• _Input data_:
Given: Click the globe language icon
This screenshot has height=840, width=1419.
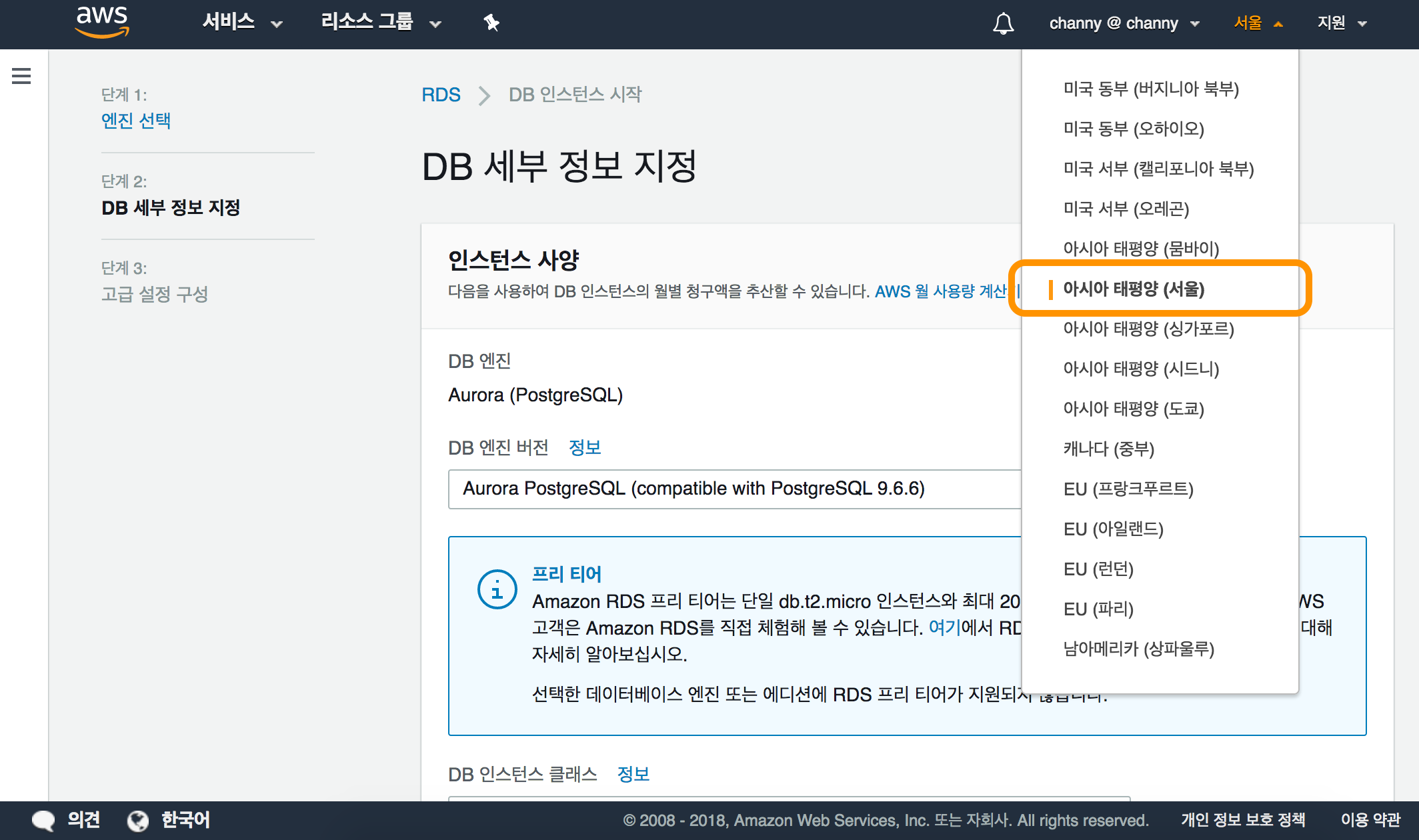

--

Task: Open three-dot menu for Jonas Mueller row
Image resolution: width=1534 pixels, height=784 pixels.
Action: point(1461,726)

* * *

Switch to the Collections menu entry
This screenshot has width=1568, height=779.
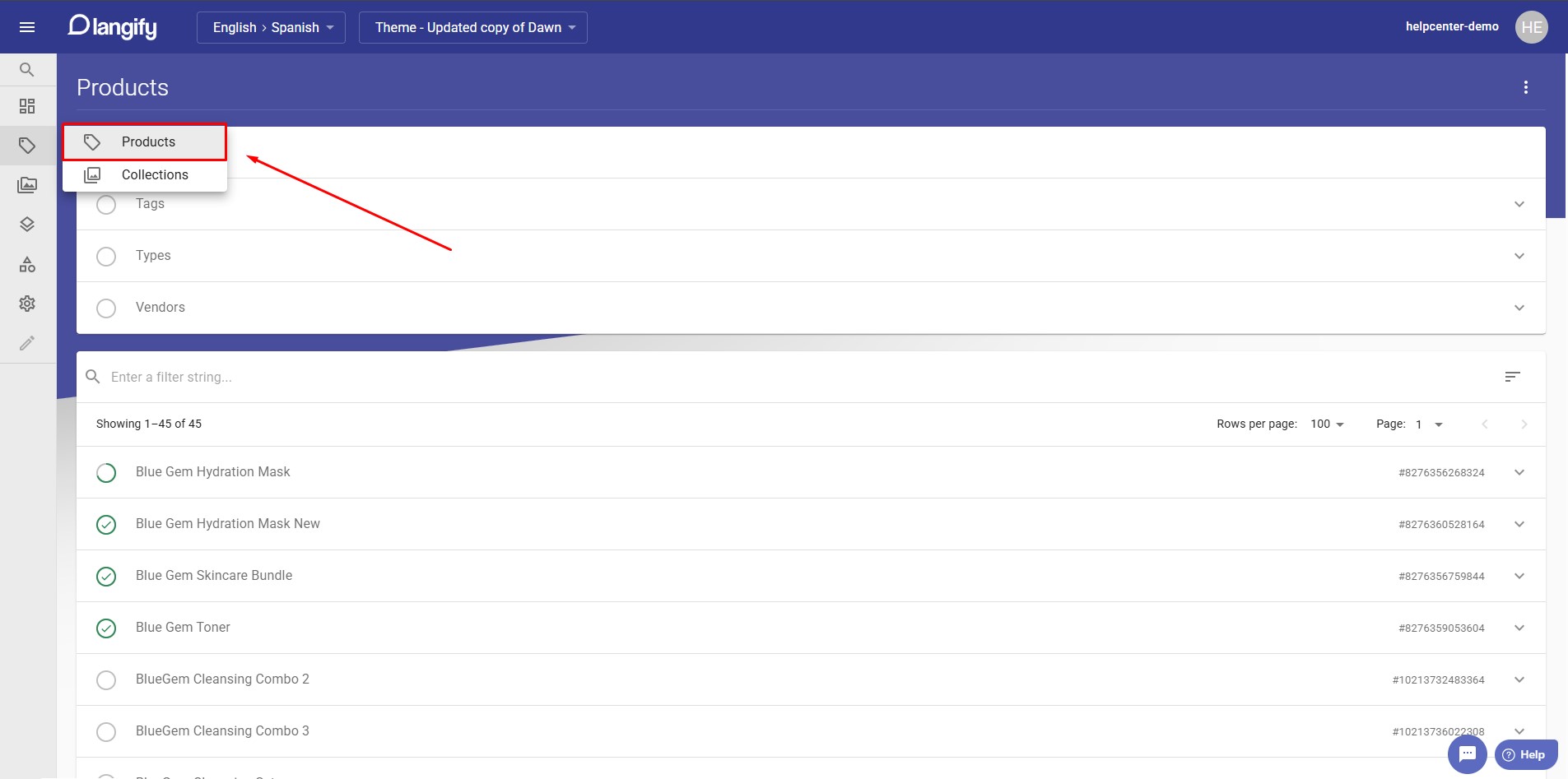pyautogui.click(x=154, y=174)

• _Task statement_:
Given the records above, restate word for word only the lines starting at the one with "Given: Click the globe language icon" and ending at the one with "This screenshot has height=840, width=1419.".

• _Answer space_:
Given: Click the globe language icon
This screenshot has height=840, width=1419.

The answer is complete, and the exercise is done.